Ostslowakische Stahlmetropole begeht den Auftakt des Jahres als Europäische Kulturhauptstadt

Von Jindra Kolar, Prag *

Košice feiert am Sonnabend, eine Woche nach Marseille, die Eröffnung des Jahres der Kulturhauptstadt Europas. Es hofft mit der Auszeichnung Anschluss an die Metropolen des Westens zu gewinnen und den Tourismus ankurbeln zu können.

Neun slowakische Städte hatten sich im Jahr 2007 um den Titel »Europäische Kulturhauptstadt 2013« beworben - das ostslowakische Košice hat den Sieg davongetragen. In die letzte Phase der Ausschreibung waren die Nachbarstädte Prešov und Košice gelangt. Die frühere Stahlmetropole im Osten der Slowakei hat dank ihres Kulturplans überzeugen können. Für Prešov ergaben sich dennoch kaum Nachteile, denn beide Städte vereinbarten eine intensive Partnerschaft.

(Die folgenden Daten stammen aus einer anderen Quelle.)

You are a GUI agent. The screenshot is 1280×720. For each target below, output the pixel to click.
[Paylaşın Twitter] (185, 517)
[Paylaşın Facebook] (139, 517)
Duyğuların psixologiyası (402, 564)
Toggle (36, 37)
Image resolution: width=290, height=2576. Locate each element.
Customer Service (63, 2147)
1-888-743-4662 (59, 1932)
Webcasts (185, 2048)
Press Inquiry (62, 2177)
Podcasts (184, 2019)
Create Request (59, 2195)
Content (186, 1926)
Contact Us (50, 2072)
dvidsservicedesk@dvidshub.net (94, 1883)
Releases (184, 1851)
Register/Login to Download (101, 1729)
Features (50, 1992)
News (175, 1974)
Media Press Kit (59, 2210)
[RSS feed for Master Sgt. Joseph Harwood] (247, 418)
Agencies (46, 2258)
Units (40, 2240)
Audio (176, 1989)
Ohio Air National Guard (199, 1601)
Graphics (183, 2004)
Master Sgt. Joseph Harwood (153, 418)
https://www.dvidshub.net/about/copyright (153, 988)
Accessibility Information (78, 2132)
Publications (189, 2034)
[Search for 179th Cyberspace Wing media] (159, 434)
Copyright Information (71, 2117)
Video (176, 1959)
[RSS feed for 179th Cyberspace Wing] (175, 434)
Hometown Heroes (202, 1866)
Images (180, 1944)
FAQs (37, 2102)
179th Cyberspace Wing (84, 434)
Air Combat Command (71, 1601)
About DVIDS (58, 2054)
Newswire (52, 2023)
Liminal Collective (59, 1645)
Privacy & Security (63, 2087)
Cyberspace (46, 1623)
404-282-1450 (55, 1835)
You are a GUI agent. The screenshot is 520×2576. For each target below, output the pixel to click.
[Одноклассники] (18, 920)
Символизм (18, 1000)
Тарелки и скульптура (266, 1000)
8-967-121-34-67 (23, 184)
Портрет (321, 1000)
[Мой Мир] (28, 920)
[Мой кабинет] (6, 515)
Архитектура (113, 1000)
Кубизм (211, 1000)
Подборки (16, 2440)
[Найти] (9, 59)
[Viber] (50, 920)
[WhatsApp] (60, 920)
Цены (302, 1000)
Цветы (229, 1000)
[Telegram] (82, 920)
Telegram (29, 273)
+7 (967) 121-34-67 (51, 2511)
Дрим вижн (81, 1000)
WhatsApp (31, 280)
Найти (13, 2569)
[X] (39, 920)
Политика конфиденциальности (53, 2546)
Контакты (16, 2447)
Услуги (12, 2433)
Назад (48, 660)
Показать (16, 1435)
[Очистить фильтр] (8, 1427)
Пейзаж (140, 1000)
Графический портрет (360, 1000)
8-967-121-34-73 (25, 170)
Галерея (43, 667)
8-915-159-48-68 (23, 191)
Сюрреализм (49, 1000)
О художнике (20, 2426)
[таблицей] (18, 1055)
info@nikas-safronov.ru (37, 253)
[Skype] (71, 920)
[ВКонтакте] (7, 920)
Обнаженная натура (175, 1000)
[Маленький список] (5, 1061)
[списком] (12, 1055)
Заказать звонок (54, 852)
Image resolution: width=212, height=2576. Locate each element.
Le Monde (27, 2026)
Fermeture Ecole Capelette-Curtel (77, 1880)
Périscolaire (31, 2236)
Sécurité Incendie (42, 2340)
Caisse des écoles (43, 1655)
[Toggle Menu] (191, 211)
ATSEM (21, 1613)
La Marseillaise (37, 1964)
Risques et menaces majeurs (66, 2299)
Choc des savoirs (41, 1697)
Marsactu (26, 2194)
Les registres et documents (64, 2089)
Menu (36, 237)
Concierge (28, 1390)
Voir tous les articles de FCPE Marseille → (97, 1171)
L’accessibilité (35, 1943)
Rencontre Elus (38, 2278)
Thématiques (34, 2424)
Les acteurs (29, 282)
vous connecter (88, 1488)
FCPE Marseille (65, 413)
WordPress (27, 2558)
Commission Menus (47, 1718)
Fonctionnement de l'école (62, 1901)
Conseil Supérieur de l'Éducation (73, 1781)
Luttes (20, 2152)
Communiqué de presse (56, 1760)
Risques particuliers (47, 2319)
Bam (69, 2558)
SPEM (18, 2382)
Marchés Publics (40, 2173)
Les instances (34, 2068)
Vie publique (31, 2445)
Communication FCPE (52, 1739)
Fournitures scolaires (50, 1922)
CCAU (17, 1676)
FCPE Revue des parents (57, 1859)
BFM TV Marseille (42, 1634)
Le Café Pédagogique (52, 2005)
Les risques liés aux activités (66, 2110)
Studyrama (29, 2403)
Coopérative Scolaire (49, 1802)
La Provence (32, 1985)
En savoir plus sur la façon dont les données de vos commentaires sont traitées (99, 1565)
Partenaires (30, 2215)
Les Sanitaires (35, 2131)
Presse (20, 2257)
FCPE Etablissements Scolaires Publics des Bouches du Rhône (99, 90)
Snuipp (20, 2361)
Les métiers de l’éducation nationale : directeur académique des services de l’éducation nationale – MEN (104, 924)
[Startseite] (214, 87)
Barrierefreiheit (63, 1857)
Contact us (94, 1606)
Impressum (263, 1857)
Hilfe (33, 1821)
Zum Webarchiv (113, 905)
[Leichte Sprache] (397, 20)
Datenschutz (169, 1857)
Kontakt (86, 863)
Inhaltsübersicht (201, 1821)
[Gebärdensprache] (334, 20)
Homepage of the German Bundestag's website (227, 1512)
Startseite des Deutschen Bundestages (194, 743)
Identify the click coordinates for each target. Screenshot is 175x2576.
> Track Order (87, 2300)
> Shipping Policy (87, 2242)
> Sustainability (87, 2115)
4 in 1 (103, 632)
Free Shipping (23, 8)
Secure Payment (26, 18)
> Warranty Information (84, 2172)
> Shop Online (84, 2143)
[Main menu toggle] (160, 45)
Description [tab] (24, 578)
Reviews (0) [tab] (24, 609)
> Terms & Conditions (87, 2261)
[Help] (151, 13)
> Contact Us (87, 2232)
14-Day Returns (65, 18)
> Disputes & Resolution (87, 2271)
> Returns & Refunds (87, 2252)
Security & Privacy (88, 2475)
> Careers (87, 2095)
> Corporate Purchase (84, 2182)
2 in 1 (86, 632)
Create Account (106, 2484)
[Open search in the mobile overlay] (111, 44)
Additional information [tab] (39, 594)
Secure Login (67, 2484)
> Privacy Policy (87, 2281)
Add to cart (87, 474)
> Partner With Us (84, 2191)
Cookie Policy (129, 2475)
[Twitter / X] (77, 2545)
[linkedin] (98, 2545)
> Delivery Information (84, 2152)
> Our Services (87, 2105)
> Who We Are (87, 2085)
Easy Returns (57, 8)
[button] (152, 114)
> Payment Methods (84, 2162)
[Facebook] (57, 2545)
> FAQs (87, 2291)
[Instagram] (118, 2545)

Die Kulturereignisse des Jahres werden am 19. und 20. Januar mit einem Festakt eingeläutet, bei dem auch EU-Kulturkommissarin Androulla Vassiliou anwesend sein wird. In einem Grußwort betont Vassiliou, dass sie von beiden Kulturhauptstädten des Jahres 2013 - Košice und das französische Marseille - Impulse für eine weitere gute Zusammenarbeit auf dem Gebiet von Kultur, Bildung und auch sozialer Gemeinschaft erwartet. »Die 25 Jahre, die das Projekt ›Kulturhauptstadt Europas‹ bislang besteht, stellen ein herausragendes positives Beispiel für die Europäische Union dar«, erklärte Vassiliou. »Sie haben in den jeweiligen Städten immer zu einer spürbaren Entwicklung im kulturellen Sektor geführt und die Attraktivität der Orte erhöht.« Gerade in den gegenwärtigen Krisenzeiten sei es wichtig, auch für die junge Generation Entwicklungsmöglichkeiten auf dem Gebiet von Kultur und Bildung aufzuzeigen, die sich in aller Regel auch auf die Entwicklung des Arbeitsmarktes und der wirtschaftlichen Möglichkeiten der jeweiligen Region niederschlagen, betonte die griechische Politikerin.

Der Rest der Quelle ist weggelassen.